Second, she explains the foundational approaches to data integration options: ETL (extract, transform and load), EII (enterprise information integration), or EAI (enterprise application integration) and EDR (enterprise data replication), and how these approaches support data services. That should be helpful to IT leaders who can see how their existing tools fit into the overall picture. And, it makes the article more accessible to a broader, non-IT audience; although, she put that at the end of the article, so you'll have to make it that far first.


Another nice thing about this article is that she discusses some of the business problems you can tackle with a good data integration tool, which should point you in the right direction if you're making a business case for investing in a solution.

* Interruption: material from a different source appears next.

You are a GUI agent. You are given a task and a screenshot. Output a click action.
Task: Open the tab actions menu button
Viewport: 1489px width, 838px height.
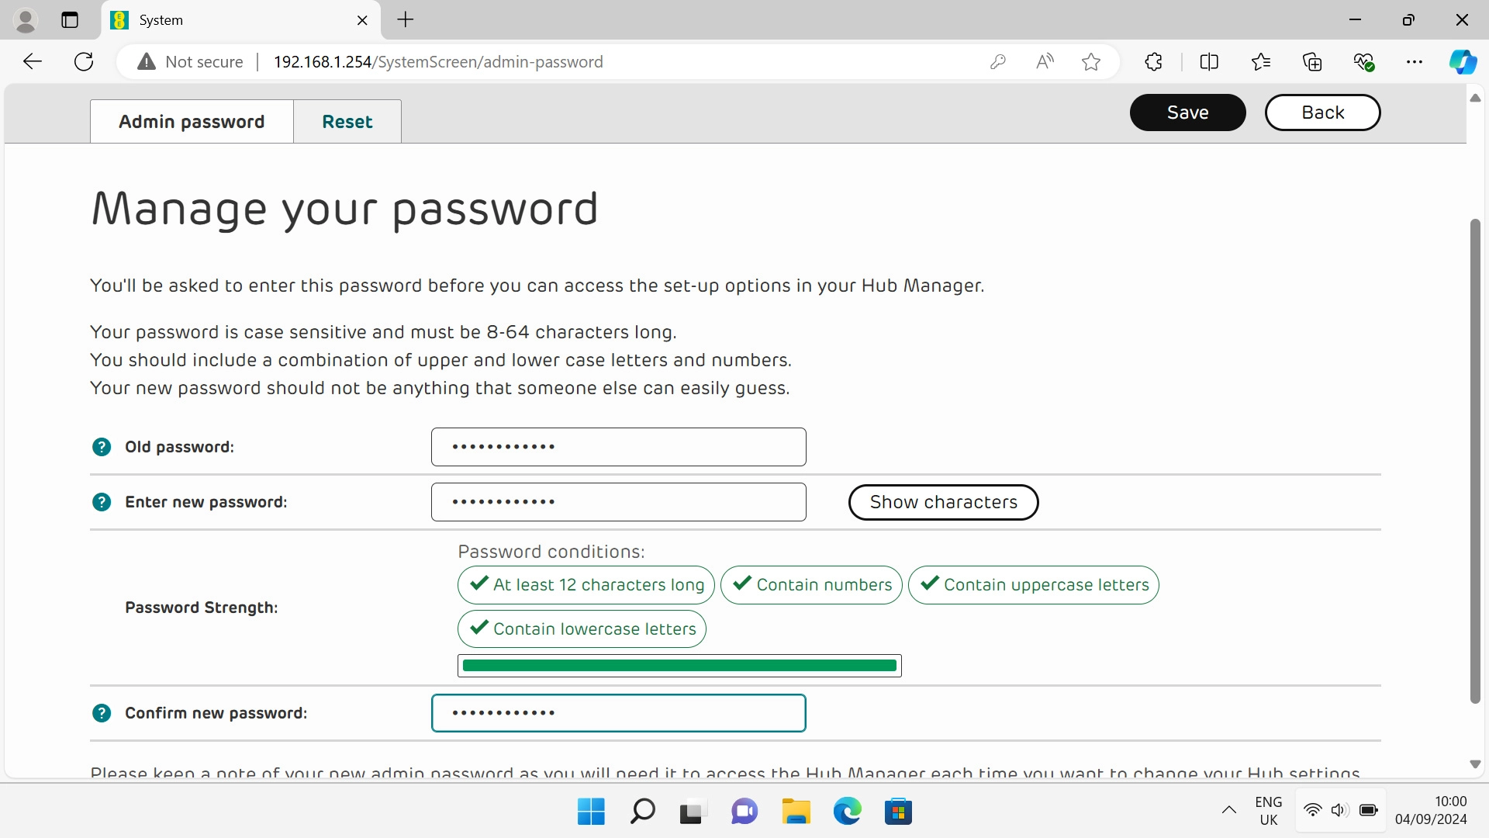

But be forewarned: You're probably going to need more than one tool to handle all the demands enterprises have for managing data these days. She warns:

Essentially, the correct data integration tools should be capable of transforming, migrating, consolidating, synchronizing and otherwise moving data through the enterprise. To be realistic, no single tool will handle each and every nuance of these complex projects, but it should provide the backbone to support them and reduce the implementation time by providing the communication protocols and synchronization processes.

Still, you've got to start somewhere and this first piece in the series goes a long way in pointing you in the right direction.